### RECORDS FOR PROCESSING
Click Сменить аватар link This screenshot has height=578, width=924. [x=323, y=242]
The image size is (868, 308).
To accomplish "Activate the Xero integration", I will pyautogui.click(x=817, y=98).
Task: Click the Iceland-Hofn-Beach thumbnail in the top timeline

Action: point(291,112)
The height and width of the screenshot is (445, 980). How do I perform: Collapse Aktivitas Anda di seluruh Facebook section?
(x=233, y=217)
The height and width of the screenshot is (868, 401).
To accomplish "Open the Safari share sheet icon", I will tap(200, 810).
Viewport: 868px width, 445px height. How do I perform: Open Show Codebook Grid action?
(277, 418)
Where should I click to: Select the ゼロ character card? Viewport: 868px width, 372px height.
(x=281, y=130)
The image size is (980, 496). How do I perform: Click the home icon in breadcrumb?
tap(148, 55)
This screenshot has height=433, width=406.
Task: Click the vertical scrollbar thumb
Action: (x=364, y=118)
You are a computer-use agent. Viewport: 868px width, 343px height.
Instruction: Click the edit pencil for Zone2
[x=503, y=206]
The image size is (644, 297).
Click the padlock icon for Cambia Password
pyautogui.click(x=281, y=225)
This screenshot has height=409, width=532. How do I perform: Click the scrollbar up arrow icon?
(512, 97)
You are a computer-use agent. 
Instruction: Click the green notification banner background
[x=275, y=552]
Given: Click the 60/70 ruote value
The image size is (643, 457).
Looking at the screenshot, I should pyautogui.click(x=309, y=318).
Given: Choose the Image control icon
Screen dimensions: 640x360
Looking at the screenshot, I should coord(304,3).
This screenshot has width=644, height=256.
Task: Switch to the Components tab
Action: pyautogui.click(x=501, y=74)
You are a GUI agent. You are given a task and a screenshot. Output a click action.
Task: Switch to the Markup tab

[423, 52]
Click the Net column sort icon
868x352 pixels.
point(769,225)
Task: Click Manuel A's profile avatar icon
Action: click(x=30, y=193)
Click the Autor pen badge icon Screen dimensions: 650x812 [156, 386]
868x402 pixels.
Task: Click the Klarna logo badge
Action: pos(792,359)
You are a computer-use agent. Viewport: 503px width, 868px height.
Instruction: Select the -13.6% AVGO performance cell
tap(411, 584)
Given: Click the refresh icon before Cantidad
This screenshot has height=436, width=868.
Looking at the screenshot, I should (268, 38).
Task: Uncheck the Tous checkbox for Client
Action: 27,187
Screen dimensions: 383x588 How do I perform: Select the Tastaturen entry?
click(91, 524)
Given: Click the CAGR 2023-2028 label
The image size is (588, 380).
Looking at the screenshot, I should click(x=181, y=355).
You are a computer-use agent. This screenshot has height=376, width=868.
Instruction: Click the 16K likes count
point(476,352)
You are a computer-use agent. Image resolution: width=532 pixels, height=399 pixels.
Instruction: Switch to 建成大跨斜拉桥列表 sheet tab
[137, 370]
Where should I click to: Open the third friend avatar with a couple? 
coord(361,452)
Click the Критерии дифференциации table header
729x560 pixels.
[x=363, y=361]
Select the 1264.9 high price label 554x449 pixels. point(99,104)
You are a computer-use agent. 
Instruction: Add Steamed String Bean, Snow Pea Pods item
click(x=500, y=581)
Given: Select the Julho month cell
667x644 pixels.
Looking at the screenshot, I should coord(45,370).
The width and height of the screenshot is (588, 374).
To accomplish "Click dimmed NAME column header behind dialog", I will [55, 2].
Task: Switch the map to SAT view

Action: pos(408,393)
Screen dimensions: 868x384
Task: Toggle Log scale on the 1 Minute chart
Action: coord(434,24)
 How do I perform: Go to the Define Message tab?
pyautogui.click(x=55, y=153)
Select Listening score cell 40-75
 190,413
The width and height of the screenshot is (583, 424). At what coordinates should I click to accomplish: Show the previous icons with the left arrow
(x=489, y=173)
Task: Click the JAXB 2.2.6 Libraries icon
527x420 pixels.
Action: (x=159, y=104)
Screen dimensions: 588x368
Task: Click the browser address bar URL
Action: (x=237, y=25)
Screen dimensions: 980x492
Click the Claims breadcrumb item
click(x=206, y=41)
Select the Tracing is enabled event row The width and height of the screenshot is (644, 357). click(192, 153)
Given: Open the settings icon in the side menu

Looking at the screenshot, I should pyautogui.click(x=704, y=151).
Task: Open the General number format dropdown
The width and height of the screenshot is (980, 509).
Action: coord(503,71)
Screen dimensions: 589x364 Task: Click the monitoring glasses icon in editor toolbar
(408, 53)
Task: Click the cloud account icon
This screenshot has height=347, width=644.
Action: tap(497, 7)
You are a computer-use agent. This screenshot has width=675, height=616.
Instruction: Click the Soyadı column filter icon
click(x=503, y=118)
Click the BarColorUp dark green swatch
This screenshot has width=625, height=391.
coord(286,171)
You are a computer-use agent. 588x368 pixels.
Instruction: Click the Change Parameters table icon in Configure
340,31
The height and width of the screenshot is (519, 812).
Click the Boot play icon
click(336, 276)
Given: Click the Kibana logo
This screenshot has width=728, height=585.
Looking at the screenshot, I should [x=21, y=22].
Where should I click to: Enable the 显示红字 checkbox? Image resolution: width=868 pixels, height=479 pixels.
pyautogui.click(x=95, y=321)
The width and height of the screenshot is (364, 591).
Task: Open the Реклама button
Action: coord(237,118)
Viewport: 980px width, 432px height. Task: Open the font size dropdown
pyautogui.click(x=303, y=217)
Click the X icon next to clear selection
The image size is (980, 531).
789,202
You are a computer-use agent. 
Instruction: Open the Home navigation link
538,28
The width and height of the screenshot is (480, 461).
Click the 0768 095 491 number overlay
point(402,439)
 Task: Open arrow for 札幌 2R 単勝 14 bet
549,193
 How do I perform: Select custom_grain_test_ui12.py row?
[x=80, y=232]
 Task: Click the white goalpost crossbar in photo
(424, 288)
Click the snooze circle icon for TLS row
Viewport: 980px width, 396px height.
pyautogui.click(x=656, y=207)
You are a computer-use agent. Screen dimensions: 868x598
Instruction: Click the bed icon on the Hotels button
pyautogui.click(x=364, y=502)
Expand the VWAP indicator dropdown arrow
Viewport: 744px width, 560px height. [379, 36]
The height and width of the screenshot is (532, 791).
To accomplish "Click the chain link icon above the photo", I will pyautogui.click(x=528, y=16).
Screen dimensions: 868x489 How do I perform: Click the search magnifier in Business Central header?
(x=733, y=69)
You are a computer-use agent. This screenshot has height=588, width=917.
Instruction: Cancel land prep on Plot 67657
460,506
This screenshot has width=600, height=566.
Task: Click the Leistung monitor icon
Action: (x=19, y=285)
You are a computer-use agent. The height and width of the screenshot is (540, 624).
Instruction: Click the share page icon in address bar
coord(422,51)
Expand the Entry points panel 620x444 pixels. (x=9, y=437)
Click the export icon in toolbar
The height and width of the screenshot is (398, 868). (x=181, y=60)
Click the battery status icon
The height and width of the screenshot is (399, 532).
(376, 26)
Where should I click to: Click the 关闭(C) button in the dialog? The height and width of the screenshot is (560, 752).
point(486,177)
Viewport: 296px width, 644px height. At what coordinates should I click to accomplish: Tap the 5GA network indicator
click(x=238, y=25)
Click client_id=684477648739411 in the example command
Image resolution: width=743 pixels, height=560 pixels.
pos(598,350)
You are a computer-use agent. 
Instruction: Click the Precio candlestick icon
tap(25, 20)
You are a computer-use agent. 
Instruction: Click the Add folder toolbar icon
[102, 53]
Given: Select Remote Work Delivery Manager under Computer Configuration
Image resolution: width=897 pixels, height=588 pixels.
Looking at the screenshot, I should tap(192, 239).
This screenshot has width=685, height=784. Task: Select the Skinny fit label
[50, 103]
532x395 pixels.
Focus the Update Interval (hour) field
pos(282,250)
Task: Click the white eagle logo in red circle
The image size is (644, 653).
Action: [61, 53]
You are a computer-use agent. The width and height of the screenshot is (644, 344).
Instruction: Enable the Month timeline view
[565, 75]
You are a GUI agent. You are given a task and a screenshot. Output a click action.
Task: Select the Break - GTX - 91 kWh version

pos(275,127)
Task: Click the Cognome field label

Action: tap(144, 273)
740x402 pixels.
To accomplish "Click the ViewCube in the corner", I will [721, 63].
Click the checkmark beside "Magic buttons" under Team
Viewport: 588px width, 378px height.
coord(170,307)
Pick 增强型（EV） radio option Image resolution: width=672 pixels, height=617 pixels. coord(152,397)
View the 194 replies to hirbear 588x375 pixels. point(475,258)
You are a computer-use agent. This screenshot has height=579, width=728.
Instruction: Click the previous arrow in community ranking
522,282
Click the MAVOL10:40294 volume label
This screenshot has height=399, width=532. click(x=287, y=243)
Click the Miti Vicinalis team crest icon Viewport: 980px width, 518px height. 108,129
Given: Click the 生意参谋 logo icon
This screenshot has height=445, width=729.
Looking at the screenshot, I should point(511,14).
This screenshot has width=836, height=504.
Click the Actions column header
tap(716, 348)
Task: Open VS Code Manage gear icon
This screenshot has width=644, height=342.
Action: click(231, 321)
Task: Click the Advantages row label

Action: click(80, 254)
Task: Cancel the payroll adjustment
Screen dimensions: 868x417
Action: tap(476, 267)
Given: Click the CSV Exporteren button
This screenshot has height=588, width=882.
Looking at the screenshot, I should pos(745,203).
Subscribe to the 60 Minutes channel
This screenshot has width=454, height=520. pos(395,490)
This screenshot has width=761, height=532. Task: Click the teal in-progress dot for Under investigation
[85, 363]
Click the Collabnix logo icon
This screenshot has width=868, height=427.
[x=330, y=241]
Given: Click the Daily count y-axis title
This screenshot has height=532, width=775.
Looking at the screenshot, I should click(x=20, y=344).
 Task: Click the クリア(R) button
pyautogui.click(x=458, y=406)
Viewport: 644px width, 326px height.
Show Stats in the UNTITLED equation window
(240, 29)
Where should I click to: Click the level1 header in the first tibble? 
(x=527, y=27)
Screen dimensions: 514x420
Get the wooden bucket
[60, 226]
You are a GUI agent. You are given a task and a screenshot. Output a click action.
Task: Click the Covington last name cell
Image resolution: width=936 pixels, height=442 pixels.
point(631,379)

### BRIEF
Copy out word for word each line of the listing, from the very first line down to the line containing "The height and width of the screenshot is (868, 401).", and stop after that line.

### ANSWER TO THE PROBLEM
Click Сменить аватар link This screenshot has height=578, width=924. [x=323, y=242]
The image size is (868, 308).
To accomplish "Activate the Xero integration", I will pyautogui.click(x=817, y=98).
Task: Click the Iceland-Hofn-Beach thumbnail in the top timeline

Action: point(291,112)
The height and width of the screenshot is (445, 980). How do I perform: Collapse Aktivitas Anda di seluruh Facebook section?
(x=233, y=217)
The height and width of the screenshot is (868, 401).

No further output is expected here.